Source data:
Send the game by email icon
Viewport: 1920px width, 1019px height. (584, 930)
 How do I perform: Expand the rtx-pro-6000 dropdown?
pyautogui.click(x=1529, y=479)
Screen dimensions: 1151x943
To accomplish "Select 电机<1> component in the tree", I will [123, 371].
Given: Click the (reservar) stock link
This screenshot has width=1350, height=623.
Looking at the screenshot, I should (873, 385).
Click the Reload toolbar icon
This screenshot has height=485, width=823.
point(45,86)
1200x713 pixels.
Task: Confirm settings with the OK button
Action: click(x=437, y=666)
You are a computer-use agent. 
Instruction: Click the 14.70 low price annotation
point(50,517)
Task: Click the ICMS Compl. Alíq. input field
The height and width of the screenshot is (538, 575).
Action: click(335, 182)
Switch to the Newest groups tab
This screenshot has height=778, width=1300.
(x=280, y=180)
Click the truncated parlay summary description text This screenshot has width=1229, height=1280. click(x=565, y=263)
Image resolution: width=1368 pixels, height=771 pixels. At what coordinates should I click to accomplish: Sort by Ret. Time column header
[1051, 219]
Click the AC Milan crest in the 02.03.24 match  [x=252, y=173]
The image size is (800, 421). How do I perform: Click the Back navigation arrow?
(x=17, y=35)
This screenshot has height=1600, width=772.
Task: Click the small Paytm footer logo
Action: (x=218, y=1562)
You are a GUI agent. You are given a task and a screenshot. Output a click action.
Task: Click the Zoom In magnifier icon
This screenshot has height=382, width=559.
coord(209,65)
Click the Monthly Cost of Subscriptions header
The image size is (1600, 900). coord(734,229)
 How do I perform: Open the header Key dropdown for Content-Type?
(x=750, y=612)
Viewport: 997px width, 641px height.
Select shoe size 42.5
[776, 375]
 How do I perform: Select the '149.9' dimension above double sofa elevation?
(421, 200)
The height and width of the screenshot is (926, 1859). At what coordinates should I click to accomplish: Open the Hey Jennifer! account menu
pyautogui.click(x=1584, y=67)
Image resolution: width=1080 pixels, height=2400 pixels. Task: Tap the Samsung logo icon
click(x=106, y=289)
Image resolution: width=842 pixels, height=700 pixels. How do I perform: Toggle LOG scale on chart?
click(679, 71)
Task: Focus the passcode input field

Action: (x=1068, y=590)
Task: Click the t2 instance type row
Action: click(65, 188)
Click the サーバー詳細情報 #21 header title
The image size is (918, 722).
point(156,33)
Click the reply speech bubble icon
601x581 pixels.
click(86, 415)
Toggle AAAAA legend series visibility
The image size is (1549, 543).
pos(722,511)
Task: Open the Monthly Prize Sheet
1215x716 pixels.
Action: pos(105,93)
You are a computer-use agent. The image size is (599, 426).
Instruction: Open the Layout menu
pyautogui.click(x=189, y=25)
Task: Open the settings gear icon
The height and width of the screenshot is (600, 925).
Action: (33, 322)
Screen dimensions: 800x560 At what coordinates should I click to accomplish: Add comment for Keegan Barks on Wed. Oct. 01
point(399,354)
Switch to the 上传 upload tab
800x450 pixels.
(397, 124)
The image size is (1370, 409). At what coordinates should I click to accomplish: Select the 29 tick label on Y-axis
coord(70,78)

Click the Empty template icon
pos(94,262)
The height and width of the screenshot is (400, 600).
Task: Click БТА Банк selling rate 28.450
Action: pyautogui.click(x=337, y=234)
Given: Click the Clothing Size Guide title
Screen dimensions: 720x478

YOUR GOAL:
Wherever the word "title" occurs in the data, copy that whole line.

EXERCISE RESULT:
Click the サーバー詳細情報 #21 header title
Given: Click the Clothing Size Guide title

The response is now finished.